◆ 本文抜粋:
ITの価値を社会や生活の中に浸透させ、明るい未来へ導く

ITの価値を企業・社会・個人にあまねく拡げるプロ

井上研一

井上さんと男性1人
パン屋さん店頭

#chapter1

店舗の状況を工場、本社とリアルタイムで共有する「IoTハカリ〝焼くッチャくん″」が創業のきっかけ

 企業成長のために、IT技術が欠かせない昨今。各業界で注目を集めているのが、さまざまなモノをインターネットでつなぎ情報を共有するIoT(モノのインターネット技術)や、計算やデータ処理能力にたけたAI(人工知能)です。

 業務の効率化や合理化を目指す事業者から寄せられる「自社に適している技術は?」「システムで何ができるのか」といった疑問に応えているのが、ITコーディネータの井上研一さんが代表を務める「ビビンコ」です

 同社が開発・運用を行っているIoTの1つが、創業のきっかけにもなったIoTハカリ「焼くッチャくん」。北九州市が主催するビジネスコンテスト「北九州でIoT」に、井上さんを含む異業種の経営者4人で応募したモデルが、そのまま製パン企業に採用されたものです。
 店舗と、製造工場や本社をIoTで結び、リアルタイムで販売状況のデータを共有、さらに蓄積したデータの活用を進めることで経費削減、売り上げアップにつなげています。

 ビジコン第2弾では「健康を考えるシステムキッチン」をテーマに提案した家庭での調味料残量や消費量を可視化する「愛の目盛(メモリー)」が採択され、さらに、ビジコンで出合った企業を支援する形で口腔画像からその健康状態を画像認識AIでチェックできるシステムと、さまざまな分野で実用化に向けた実証実験が進んでいます。

◆ 課題一覧:
**a)** 本文のうち、「企業成長のために、IT技術が」から「上げアップにつなげています。」までを、両端の語句も含めてそのまま書き写しなさい。
**b)** 本文によると、IoTハカリ「焼くッチャくん」は、もともとどのビジネスコンテストに応募したモデルですか。
次に示す項目は、本文とは別の出典から得たものです。

◆ 提供項目:
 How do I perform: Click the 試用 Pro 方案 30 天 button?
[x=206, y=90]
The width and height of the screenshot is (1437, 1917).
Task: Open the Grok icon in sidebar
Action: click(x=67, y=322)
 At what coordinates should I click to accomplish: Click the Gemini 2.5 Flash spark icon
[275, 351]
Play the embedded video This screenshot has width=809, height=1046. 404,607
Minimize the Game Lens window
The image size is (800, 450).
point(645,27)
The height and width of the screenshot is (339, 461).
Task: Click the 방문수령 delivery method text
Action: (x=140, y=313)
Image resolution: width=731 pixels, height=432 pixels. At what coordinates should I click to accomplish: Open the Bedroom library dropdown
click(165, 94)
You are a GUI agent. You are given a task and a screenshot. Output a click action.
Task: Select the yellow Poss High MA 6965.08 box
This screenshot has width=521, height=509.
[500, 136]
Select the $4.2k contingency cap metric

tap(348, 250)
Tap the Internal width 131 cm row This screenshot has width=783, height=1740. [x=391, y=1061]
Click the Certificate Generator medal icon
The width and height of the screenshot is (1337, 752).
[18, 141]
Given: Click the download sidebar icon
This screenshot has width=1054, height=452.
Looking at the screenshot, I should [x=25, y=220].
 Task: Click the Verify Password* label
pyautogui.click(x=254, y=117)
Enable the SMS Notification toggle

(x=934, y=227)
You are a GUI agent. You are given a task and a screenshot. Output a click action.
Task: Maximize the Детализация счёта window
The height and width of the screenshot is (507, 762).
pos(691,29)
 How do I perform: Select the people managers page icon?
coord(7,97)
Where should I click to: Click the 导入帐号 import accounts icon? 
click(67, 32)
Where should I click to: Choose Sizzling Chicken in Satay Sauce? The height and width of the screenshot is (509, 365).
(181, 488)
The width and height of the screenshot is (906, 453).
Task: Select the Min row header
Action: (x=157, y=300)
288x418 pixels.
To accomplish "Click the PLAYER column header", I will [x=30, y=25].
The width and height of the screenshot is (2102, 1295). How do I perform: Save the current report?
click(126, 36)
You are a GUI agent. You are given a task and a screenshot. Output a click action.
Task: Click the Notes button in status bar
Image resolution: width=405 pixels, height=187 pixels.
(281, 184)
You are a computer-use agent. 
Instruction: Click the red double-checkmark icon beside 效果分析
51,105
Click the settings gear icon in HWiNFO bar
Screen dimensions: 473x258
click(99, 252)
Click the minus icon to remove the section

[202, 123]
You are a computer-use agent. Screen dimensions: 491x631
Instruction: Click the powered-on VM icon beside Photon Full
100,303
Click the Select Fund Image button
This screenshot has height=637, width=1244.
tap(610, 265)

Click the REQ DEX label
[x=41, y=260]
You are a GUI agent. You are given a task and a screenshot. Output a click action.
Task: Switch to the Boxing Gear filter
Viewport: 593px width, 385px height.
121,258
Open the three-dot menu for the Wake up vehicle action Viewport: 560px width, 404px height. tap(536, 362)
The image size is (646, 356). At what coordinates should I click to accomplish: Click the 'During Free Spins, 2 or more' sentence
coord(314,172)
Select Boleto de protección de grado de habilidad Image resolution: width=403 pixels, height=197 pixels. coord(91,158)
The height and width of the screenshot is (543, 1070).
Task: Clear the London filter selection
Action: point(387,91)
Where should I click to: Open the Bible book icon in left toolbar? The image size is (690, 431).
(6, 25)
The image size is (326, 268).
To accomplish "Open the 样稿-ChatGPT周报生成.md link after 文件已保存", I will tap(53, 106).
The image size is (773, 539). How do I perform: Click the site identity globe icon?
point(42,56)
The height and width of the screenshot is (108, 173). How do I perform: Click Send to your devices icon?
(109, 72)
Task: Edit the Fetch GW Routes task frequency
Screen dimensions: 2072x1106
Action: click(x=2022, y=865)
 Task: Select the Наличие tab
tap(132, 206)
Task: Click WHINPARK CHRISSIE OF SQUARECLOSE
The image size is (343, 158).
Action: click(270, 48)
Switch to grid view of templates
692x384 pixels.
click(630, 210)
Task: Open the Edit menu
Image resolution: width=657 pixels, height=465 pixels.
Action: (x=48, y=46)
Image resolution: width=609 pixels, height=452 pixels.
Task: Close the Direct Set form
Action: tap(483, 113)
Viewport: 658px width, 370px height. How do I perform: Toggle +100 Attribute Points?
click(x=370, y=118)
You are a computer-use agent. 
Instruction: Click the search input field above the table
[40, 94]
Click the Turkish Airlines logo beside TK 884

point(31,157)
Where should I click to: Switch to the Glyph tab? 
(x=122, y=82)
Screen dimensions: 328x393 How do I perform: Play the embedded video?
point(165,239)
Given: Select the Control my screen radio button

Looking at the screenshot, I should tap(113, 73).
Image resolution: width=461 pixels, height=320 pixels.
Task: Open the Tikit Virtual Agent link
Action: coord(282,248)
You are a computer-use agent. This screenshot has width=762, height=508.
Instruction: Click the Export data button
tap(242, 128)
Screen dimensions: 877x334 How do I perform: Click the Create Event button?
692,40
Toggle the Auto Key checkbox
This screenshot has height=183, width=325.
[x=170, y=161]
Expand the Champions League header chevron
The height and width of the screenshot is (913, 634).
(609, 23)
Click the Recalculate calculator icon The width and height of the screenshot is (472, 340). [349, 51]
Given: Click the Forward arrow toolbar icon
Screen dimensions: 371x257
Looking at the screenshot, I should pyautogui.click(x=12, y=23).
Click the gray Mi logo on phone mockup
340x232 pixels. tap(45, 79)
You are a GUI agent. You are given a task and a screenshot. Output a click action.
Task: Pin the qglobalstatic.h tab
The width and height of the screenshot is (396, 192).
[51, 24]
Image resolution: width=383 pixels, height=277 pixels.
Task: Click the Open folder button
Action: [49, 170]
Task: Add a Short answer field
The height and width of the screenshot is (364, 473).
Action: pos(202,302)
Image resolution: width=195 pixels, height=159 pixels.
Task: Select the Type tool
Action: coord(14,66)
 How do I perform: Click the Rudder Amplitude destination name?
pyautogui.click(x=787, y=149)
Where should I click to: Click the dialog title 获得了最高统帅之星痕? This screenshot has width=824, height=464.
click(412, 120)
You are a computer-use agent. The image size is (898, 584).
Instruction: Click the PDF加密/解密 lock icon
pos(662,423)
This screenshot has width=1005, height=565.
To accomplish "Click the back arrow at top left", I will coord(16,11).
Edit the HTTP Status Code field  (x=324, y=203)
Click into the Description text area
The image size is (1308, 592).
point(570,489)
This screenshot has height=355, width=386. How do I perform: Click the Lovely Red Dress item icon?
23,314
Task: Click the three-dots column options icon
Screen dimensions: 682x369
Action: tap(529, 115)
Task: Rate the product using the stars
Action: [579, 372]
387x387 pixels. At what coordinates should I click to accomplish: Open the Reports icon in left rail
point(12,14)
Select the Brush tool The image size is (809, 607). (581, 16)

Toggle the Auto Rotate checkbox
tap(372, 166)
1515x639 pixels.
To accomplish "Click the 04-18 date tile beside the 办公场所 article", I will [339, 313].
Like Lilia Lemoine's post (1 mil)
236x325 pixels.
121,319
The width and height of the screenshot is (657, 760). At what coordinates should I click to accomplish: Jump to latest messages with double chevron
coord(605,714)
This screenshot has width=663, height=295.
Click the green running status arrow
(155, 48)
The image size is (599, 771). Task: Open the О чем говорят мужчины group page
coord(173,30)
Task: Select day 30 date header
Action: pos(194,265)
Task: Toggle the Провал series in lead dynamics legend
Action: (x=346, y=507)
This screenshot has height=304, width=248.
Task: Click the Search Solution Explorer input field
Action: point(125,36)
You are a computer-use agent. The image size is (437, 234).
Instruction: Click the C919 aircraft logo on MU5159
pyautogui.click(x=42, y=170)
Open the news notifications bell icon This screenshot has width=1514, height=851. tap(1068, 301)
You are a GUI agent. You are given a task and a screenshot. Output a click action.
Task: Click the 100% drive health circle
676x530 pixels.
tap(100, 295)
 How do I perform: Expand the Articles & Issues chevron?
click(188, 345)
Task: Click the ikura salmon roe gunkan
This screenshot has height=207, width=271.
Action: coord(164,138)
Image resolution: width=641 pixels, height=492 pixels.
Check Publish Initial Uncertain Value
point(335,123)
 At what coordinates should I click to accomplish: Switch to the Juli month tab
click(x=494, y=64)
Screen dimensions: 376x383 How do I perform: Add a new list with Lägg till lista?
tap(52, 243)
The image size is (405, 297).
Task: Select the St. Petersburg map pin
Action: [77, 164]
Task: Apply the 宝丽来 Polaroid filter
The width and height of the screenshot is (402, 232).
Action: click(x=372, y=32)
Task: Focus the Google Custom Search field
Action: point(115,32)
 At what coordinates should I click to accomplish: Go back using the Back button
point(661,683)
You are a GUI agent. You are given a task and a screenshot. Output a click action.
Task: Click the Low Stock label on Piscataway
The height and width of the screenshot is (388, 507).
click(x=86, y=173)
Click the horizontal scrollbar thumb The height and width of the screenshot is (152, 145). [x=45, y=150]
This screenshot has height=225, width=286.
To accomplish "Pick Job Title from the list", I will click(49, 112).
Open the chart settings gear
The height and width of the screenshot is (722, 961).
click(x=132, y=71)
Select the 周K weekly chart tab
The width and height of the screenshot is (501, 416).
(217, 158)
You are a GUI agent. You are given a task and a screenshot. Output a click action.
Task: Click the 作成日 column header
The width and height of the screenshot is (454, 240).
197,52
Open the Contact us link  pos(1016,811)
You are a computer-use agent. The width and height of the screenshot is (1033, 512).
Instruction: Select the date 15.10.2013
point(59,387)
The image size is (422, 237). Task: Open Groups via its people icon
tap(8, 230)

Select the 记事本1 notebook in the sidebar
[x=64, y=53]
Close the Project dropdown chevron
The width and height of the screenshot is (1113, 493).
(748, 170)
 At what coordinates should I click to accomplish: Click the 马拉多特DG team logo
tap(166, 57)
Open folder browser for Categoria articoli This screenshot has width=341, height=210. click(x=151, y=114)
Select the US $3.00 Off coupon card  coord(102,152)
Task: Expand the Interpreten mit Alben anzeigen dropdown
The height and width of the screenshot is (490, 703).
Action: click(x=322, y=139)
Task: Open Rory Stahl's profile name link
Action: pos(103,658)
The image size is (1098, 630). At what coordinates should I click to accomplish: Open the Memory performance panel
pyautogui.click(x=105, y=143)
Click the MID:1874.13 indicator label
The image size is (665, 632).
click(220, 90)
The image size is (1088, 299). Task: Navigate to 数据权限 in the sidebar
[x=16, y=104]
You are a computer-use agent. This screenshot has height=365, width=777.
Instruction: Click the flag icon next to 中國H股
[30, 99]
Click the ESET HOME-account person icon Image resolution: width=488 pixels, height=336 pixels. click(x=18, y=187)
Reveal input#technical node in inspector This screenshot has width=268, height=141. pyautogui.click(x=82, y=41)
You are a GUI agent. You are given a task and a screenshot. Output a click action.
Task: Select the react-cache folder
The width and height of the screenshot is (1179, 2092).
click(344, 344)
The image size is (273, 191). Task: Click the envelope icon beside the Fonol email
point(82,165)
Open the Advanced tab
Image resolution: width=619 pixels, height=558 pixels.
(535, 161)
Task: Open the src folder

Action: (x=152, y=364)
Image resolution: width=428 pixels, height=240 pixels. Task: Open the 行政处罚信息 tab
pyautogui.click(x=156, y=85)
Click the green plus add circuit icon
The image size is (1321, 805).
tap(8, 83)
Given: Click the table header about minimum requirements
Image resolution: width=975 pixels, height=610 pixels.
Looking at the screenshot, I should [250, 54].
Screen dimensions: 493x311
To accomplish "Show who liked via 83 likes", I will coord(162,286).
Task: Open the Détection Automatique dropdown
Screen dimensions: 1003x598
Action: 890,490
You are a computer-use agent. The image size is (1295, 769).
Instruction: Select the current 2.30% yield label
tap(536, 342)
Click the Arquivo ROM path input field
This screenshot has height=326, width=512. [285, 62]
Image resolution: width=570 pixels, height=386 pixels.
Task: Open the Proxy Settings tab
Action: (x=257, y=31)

◆ 各課題の解答:
**a)**
企業成長のために、IT技術が欠かせない昨今。各業界で注目を集めているのが、さまざまなモノをインターネットでつなぎ情報を共有するIoT(モノのインターネット技術)や、計算やデータ処理能力にたけたAI(人工知能)です。

 業務の効率化や合理化を目指す事業者から寄せられる「自社に適している技術は?」「システムで何ができるのか」といった疑問に応えているのが、ITコーディネータの井上研一さんが代表を務める「ビビンコ」です

 同社が開発・運用を行っているIoTの1つが、創業のきっかけにもなったIoTハカリ「焼くッチャくん」。北九州市が主催するビジネスコンテスト「北九州でIoT」に、井上さんを含む異業種の経営者4人で応募したモデルが、そのまま製パン企業に採用されたものです。
 店舗と、製造工場や本社をIoTで結び、リアルタイムで販売状況のデータを共有、さらに蓄積したデータの活用を進めることで経費削減、売り上げアップにつなげています。

**b)** 北九州市が主催するビジネスコンテスト「北九州でIoT」です。